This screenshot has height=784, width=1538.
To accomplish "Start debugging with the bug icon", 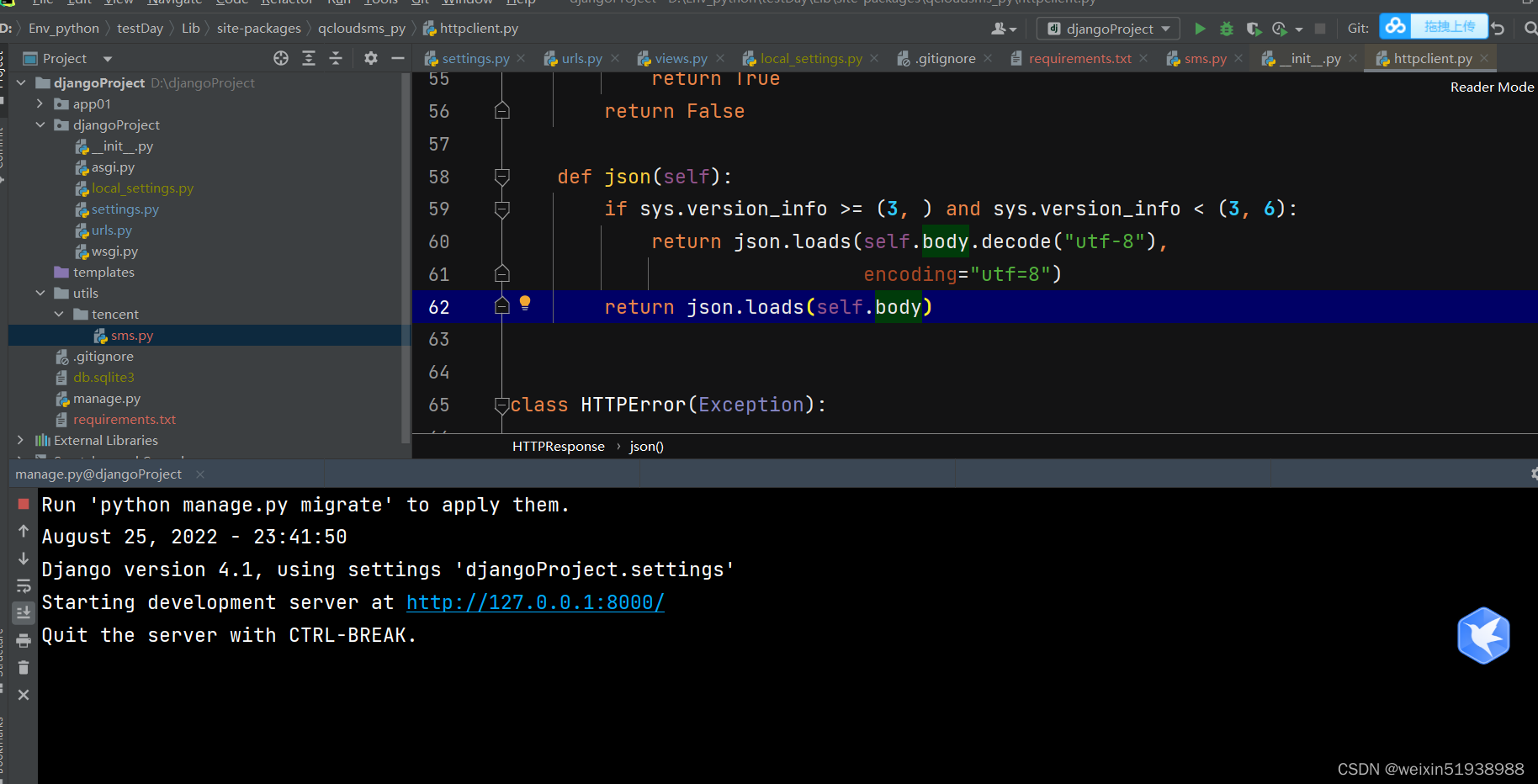I will [1227, 28].
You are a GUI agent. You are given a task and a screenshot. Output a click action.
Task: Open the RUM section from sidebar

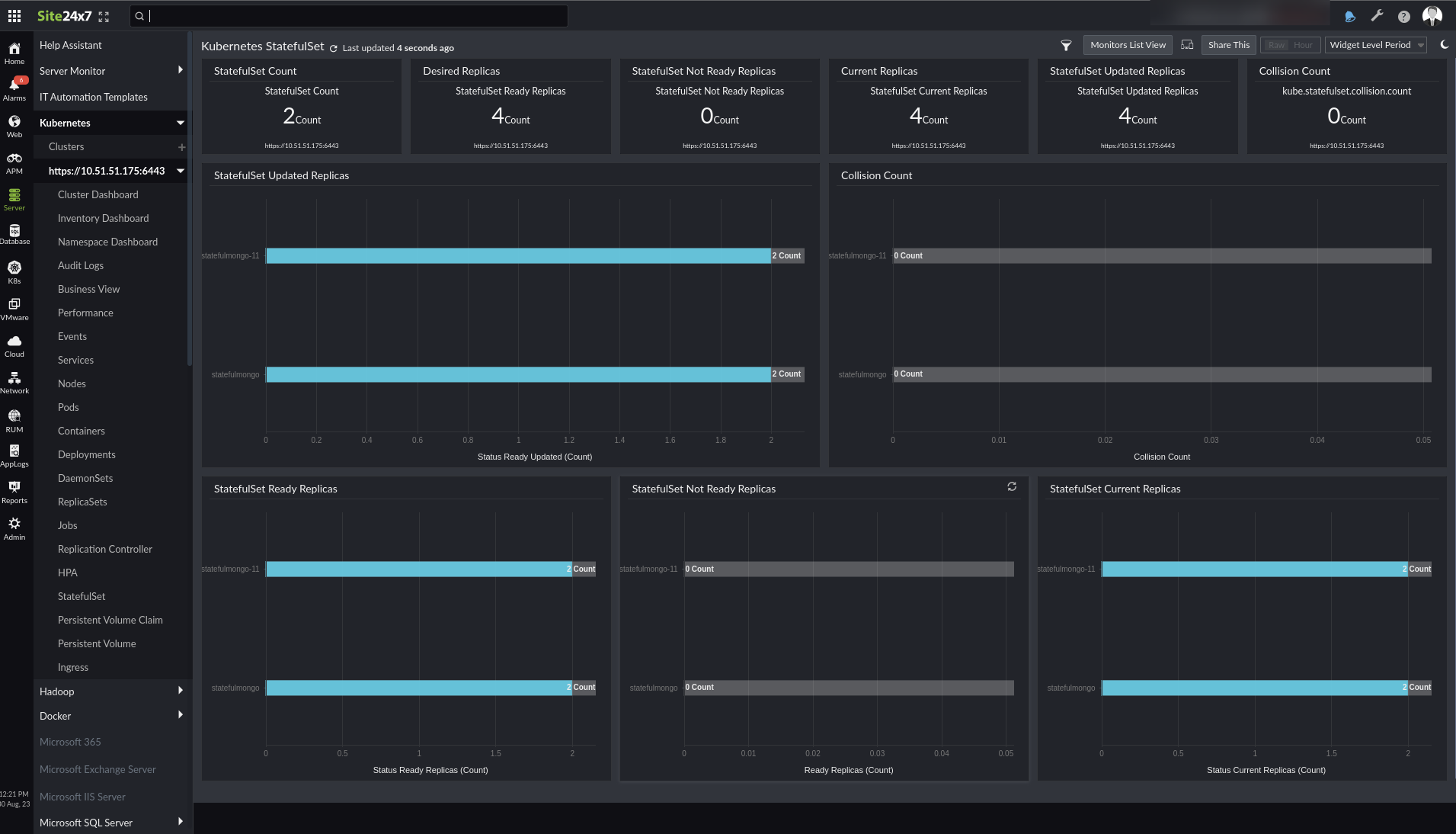(14, 420)
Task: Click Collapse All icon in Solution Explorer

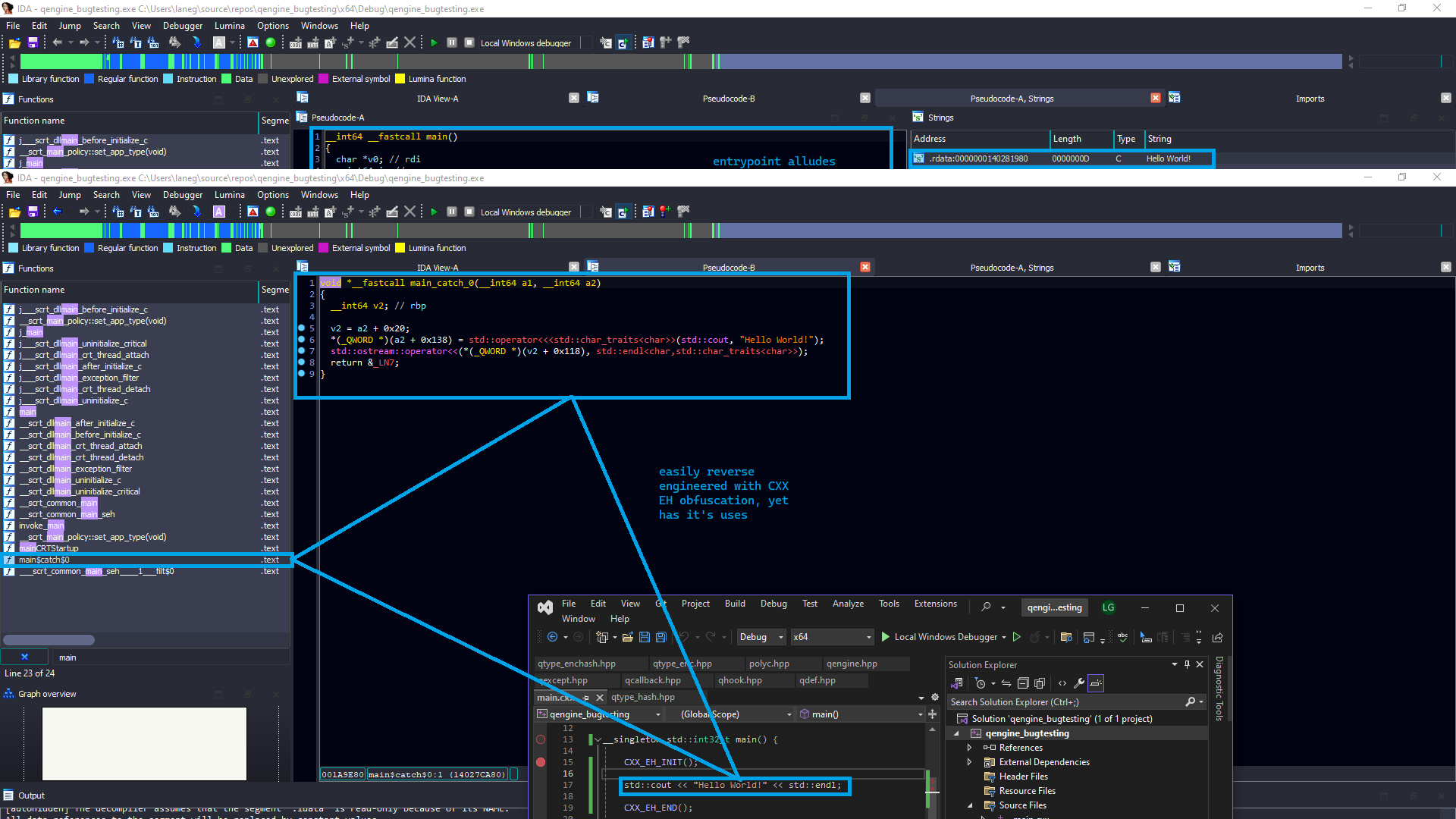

==*==

# [About this task]
Would you copy all lines in the records where the string "screenshot" appears?

# [Final answer]
This screenshot has height=784, width=1538.
You are a GUI agent. You are given a task and a screenshot. Output a click action.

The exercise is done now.